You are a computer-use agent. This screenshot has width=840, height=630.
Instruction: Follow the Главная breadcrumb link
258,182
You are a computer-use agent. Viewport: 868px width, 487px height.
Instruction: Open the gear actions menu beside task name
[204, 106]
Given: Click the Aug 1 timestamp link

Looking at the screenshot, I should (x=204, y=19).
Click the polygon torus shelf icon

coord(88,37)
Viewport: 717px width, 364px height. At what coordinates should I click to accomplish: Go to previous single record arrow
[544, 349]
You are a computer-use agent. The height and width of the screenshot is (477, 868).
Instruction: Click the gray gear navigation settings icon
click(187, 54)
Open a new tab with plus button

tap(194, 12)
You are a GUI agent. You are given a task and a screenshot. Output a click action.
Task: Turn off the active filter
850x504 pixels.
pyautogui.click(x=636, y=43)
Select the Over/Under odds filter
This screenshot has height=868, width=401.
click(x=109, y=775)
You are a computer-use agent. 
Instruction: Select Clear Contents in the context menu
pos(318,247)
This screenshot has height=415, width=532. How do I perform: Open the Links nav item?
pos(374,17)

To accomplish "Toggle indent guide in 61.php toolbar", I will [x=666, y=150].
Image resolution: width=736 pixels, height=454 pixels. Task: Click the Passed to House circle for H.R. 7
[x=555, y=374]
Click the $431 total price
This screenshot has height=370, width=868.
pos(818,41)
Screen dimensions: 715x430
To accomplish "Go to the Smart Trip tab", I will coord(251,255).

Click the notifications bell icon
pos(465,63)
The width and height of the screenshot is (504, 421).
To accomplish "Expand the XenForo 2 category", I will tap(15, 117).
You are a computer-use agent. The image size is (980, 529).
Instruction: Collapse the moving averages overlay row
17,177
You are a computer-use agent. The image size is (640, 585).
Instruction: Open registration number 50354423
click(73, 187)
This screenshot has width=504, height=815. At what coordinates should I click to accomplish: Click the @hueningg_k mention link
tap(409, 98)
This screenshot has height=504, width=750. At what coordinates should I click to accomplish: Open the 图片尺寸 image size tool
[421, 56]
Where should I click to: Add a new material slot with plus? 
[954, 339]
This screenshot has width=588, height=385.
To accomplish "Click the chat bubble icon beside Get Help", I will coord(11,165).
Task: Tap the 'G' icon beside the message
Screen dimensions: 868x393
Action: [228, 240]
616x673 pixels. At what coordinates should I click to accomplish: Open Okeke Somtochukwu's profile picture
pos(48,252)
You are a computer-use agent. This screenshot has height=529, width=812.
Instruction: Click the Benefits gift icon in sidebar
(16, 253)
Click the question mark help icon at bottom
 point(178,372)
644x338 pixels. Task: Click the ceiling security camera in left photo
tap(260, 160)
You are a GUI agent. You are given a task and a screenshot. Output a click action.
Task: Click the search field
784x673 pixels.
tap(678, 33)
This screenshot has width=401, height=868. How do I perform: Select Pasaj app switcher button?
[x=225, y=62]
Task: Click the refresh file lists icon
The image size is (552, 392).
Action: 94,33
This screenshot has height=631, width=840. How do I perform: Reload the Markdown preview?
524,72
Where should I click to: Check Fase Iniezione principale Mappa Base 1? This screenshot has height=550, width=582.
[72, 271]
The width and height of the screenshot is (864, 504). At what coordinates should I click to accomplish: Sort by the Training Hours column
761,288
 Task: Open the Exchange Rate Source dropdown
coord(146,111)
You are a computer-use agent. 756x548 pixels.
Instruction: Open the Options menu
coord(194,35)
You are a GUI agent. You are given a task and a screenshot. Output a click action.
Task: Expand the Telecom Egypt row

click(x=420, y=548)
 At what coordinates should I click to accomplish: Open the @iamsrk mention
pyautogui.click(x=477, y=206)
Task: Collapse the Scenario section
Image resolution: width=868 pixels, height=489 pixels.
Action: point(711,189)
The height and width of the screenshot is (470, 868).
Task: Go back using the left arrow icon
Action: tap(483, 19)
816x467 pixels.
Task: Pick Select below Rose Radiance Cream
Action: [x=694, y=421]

**INSTRUCTIONS FOR THE TASK**.
Return the records above verbatim, in their entirety.

**ANSWER TO THE EXERCISE**.
You are a computer-use agent. This screenshot has width=840, height=630.
Instruction: Follow the Главная breadcrumb link
258,182
You are a computer-use agent. Viewport: 868px width, 487px height.
Instruction: Open the gear actions menu beside task name
[204, 106]
Given: Click the Aug 1 timestamp link

Looking at the screenshot, I should (x=204, y=19).
Click the polygon torus shelf icon

coord(88,37)
Viewport: 717px width, 364px height. At what coordinates should I click to accomplish: Go to previous single record arrow
[544, 349]
You are a computer-use agent. The height and width of the screenshot is (477, 868).
Instruction: Click the gray gear navigation settings icon
click(187, 54)
Open a new tab with plus button

tap(194, 12)
You are a GUI agent. You are given a task and a screenshot. Output a click action.
Task: Turn off the active filter
850x504 pixels.
pyautogui.click(x=636, y=43)
Select the Over/Under odds filter
This screenshot has height=868, width=401.
click(x=109, y=775)
You are a computer-use agent. 
Instruction: Select Clear Contents in the context menu
pos(318,247)
This screenshot has height=415, width=532. How do I perform: Open the Links nav item?
pos(374,17)

To accomplish "Toggle indent guide in 61.php toolbar", I will [x=666, y=150].
Image resolution: width=736 pixels, height=454 pixels. Task: Click the Passed to House circle for H.R. 7
[x=555, y=374]
Click the $431 total price
This screenshot has height=370, width=868.
pos(818,41)
Screen dimensions: 715x430
To accomplish "Go to the Smart Trip tab", I will coord(251,255).

Click the notifications bell icon
pos(465,63)
The width and height of the screenshot is (504, 421).
To accomplish "Expand the XenForo 2 category", I will tap(15, 117).
You are a computer-use agent. The image size is (980, 529).
Instruction: Collapse the moving averages overlay row
17,177
You are a computer-use agent. The image size is (640, 585).
Instruction: Open registration number 50354423
click(73, 187)
This screenshot has width=504, height=815. At what coordinates should I click to accomplish: Click the @hueningg_k mention link
tap(409, 98)
This screenshot has height=504, width=750. At what coordinates should I click to accomplish: Open the 图片尺寸 image size tool
[421, 56]
Where should I click to: Add a new material slot with plus? 
[954, 339]
This screenshot has width=588, height=385.
To accomplish "Click the chat bubble icon beside Get Help", I will coord(11,165).
Task: Tap the 'G' icon beside the message
Screen dimensions: 868x393
Action: [228, 240]
616x673 pixels. At what coordinates should I click to accomplish: Open Okeke Somtochukwu's profile picture
pos(48,252)
You are a computer-use agent. This screenshot has height=529, width=812.
Instruction: Click the Benefits gift icon in sidebar
(16, 253)
Click the question mark help icon at bottom
 point(178,372)
644x338 pixels. Task: Click the ceiling security camera in left photo
tap(260, 160)
You are a GUI agent. You are given a task and a screenshot. Output a click action.
Task: Click the search field
784x673 pixels.
tap(678, 33)
This screenshot has width=401, height=868. How do I perform: Select Pasaj app switcher button?
[x=225, y=62]
Task: Click the refresh file lists icon
The image size is (552, 392).
Action: 94,33
This screenshot has height=631, width=840. How do I perform: Reload the Markdown preview?
524,72
Where should I click to: Check Fase Iniezione principale Mappa Base 1? This screenshot has height=550, width=582.
[72, 271]
The width and height of the screenshot is (864, 504). At what coordinates should I click to accomplish: Sort by the Training Hours column
761,288
 Task: Open the Exchange Rate Source dropdown
coord(146,111)
You are a computer-use agent. 756x548 pixels.
Instruction: Open the Options menu
coord(194,35)
You are a GUI agent. You are given a task and a screenshot. Output a click action.
Task: Expand the Telecom Egypt row

click(x=420, y=548)
 At what coordinates should I click to accomplish: Open the @iamsrk mention
pyautogui.click(x=477, y=206)
Task: Collapse the Scenario section
Image resolution: width=868 pixels, height=489 pixels.
Action: point(711,189)
The height and width of the screenshot is (470, 868).
Task: Go back using the left arrow icon
Action: tap(483, 19)
816x467 pixels.
Task: Pick Select below Rose Radiance Cream
Action: [x=694, y=421]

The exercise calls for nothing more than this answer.